Ecco alcuni suggerimenti per preparare facilmente alcuni rimedi, tenendo conto che per i disturbi più seri o per i quali non si ravvisano miglioramenti, è bene ricorrere al consulto medico.

 

PICCOLI TAGLI E GRAFFI

Pulire subito con acqua corrente e puro sapone di marsiglia poi fare un impacco con tintura madre di Calendula (diluire in 10 parti di acqua bollita). Ripetere due volte al giorno per due o tre giorni.

 

BRUCIATURE SEMPLICI (poco estese, che interessano solo lo strato superficiale della pelle)

Applicazioni di tintura madre di Urtica diluita (20 gocce per una tazza di acqua bollita). Se si dovessero formare delle bollicine (che non vanno rotte) usare per le applicazioni sia la tintura madre di Urtica che la tintura madre di Hypericum (20 gocce di entrambe in una tazza di acqua bollita).

 

CONTUSIONI, DISTORSIONI, LUSSAZIONI

In genere riguardano la caviglia o il ginocchio che fanno male e si gonfiano.

Evitare di appoggiarsi all’arto ferito e mettere subito a riposo la parte interessata. La natura ci mette in guardia con il messaggio del dolore che dice: alt! fermi!

Preparare un decotto di timo (far bollire 80 grammi di sommità di timo in un litro di acqua per 20 minuti tenendolo coperto). Una volta pronto filtrare e usare per fare degli impacchi locali che devono durare almeno 20 minuti. Gli impacchi devono essere caldi in caso di contusioni; freddi invece in caso di lussazioni e distorsioni. In caso di distorsioni, una volta, nelle campagne, si usava aggiungere a questo decotto della crusca di grano, la poltiglia si applicava poi sulla parte dolorante con una fasciatura di contenzione che si teneva per tutta la notte.

L’arnica è conosciuta come la regina dei traumi muscolo-scheletrici. Tenere in casa un gel ad alta concentrazione di questa pianta (si trova in farmacia o erboristeria) tornerà certamente utile. Va applicato due-tre volte il giorno, mai in presenza di cute lesa.

 

PUNTURE D’INSETTO

Frizionare la pelle con un pezzetto di limone. Poi applicare  1-2 gocce di olio essenziale di lavanda puro sulla zona interessata. Anche l’oleolito di calendula applicato sul ponfo aiuta a calmare il prurito e il bruciore.

Se la puntura è di un’ape o di una vespa, per prima cosa togliere con delicatezza il pungiglione aiutandosi con un coltellino sterilizzato o un cartoncino plastificato, poi fare un cataplasma di argilla verde per neutralizzare il veleno (si mischia l’argilla con un po’ di acqua e succo di limone, si aspetta che la pappina si secchi e si stacca). A questo punto si può massaggiare la parte con olio di arnica, dolore e gonfiore si ridurranno.
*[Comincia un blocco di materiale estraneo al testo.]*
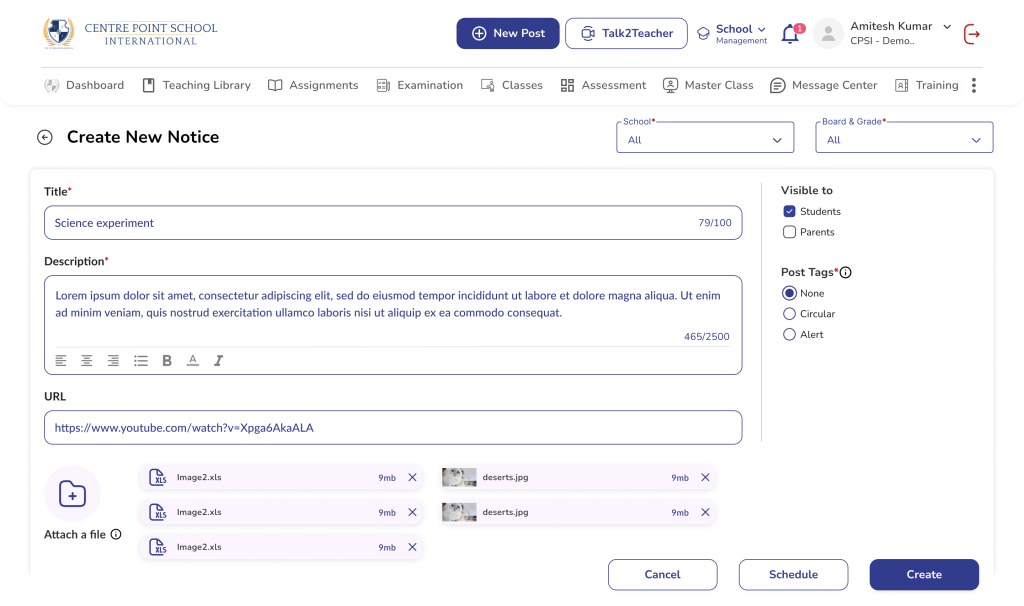
Task: Go to the Assignments menu
Action: (x=313, y=85)
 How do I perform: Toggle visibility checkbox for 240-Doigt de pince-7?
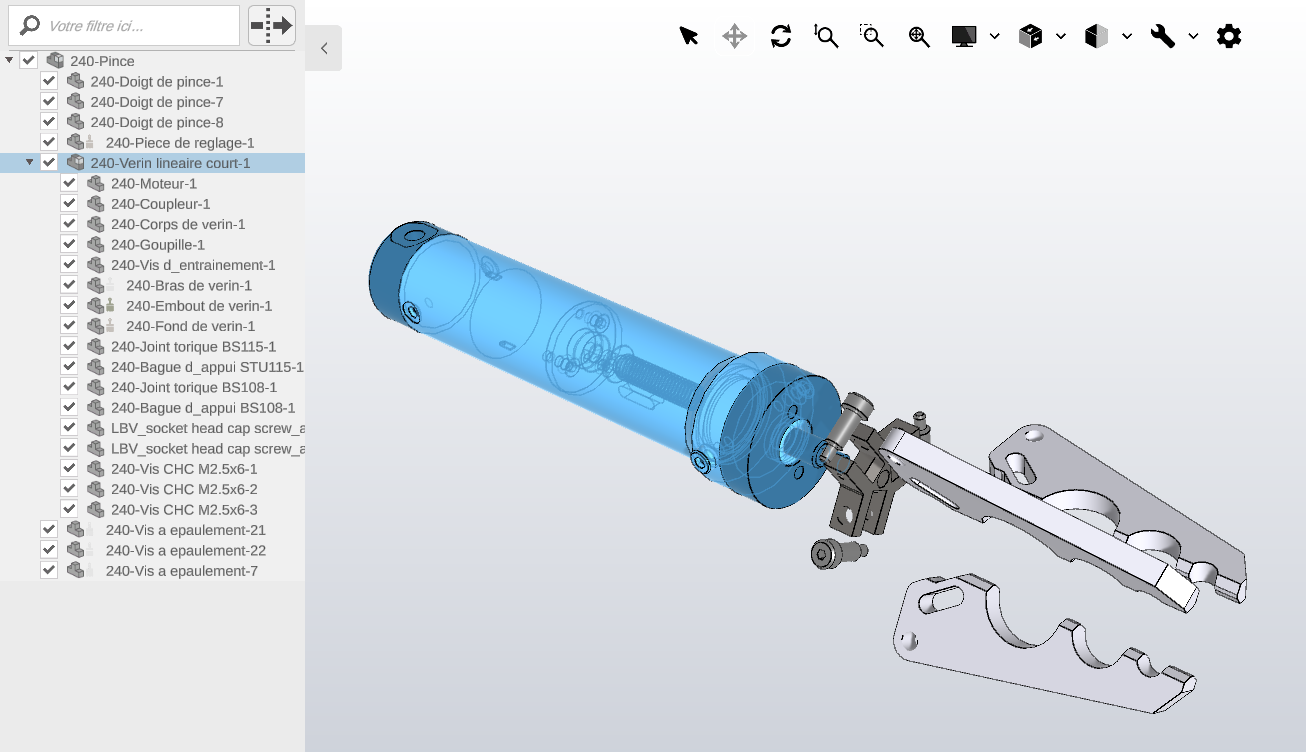pyautogui.click(x=48, y=102)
In genere la puntura di api e vespe non è pericolosa, in soggetti allergici però può essere fatale perché provoca uno shock anafilattico. Bisogna quindi monitorare le reazioni perché, se intense (vertigini, difficoltà respiratorie, nausea, gonfiore a viso labbra e gola), è opportuno correre subito al pronto soccorso.

 

CONTRATTURA MUSCOLARE

Questo disturbo si risolve nel giro di qualche giorno, nel frattempo è bene non sforzare i muscoli coinvolti e ridurre il consumo di cibi acidi come pomodori e aceto. Aggiungere nella propria alimentazione degli alimenti antinfiammatori, ad esempio zenzero e curcuma, e mangiare cibi che contengono potassio come banane, patate, farina di soia, crusca e albicocche.
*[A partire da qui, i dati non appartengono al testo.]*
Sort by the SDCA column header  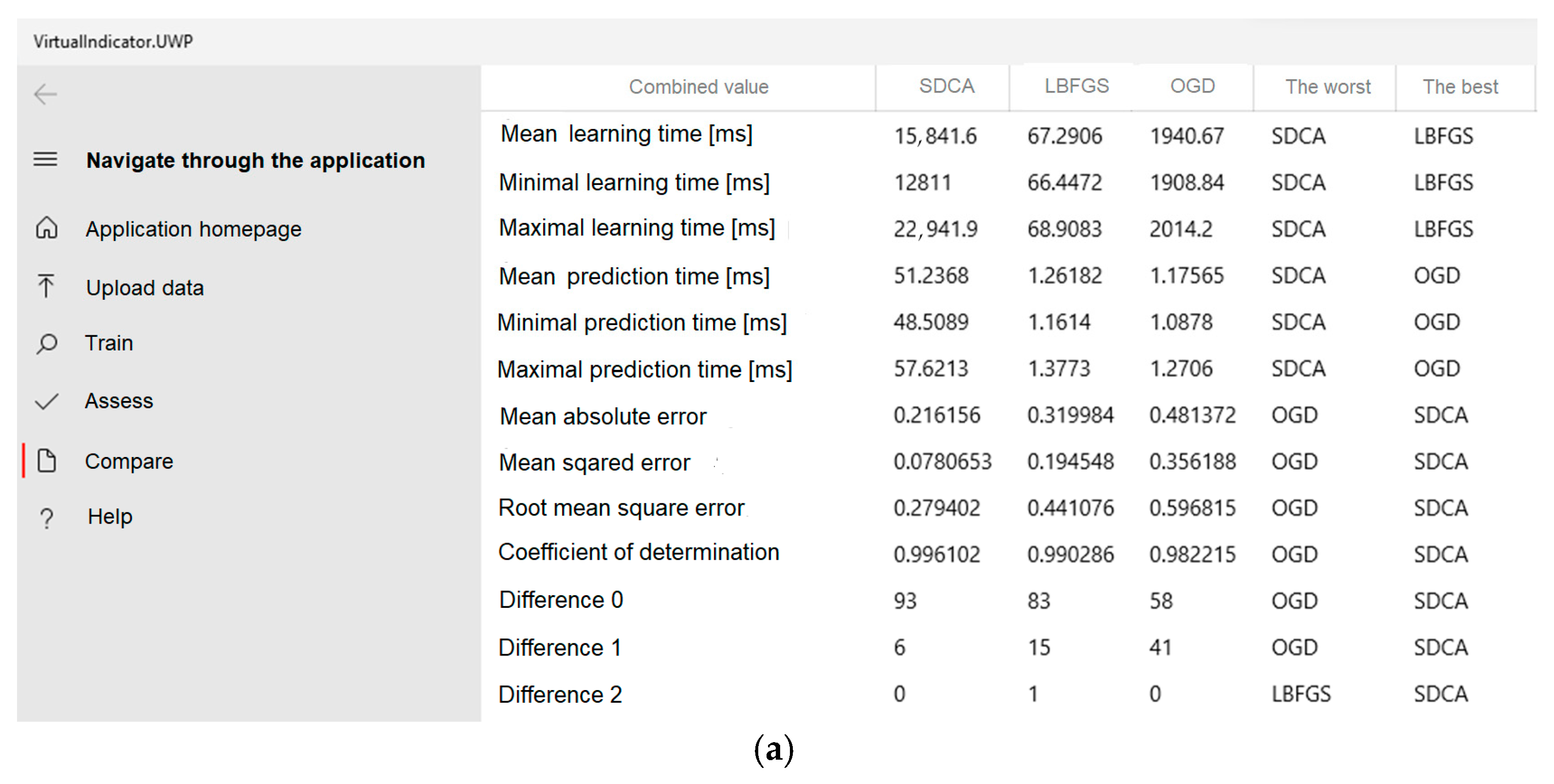947,86
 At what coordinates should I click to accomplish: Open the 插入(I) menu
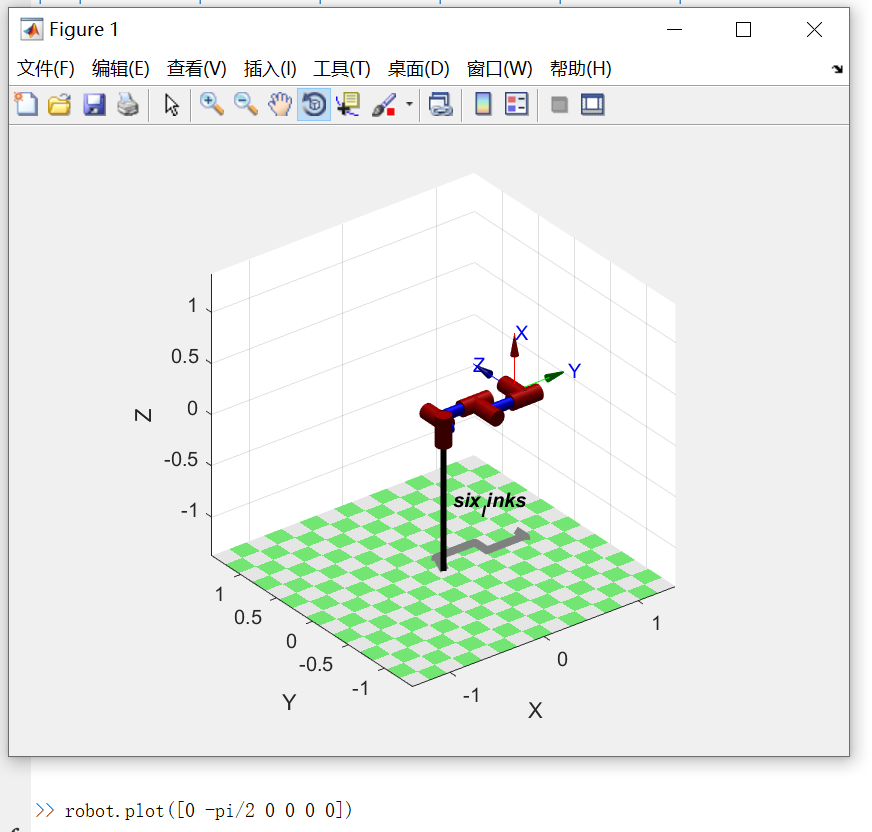[269, 68]
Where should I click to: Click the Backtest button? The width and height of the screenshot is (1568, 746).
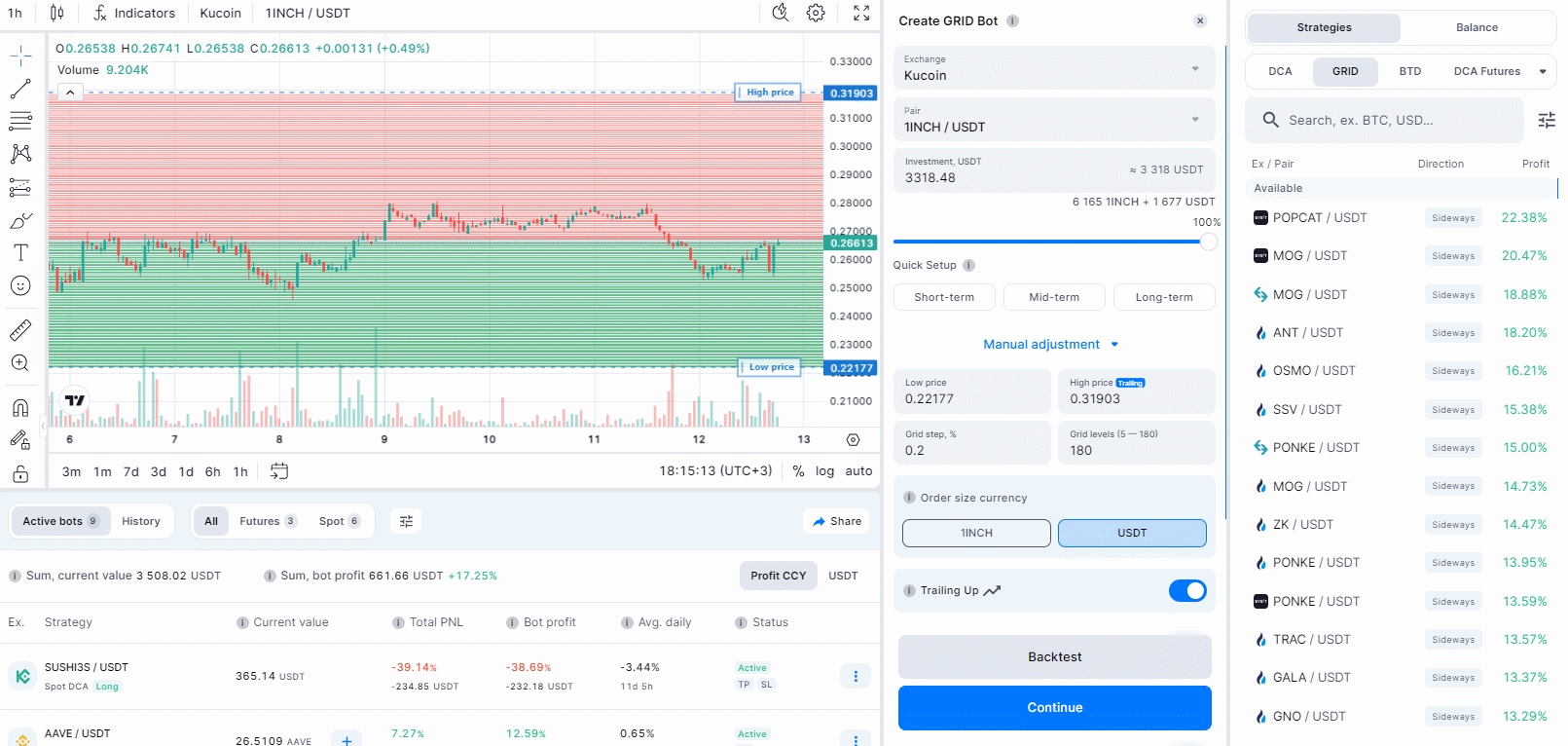[1054, 657]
In genere bisogna mantenere i muscoli caldi per evitare contratture. Quando l’infortunio si è già verificato si fa un bagno o una doccia calda e, dopo aver massaggiato la parte dolorante con olio di arnica o una pomata a base di artiglio del diavolo, ci si copre bene soprattutto se ci si trova in un periodo dell’anno in cui la temperatura è bassa o si sta in ambienti con aria condizionata. Il caldo rilassa e scioglie il muscolo, mentre il rimedio a base di arnica o artiglio del diavolo placa il dolore e sfiamma (va spalmato 2-3 volte al giorno).

Infusi di fiori di camomilla (non la camomilla romana ma la chamomilla matricaria) aiutano a risolvere prima. I fiori hanno proprietà antispasmodiche ed agiscono come miorilassante, se ne possono assumere fino a 2-3 tazze al giorno.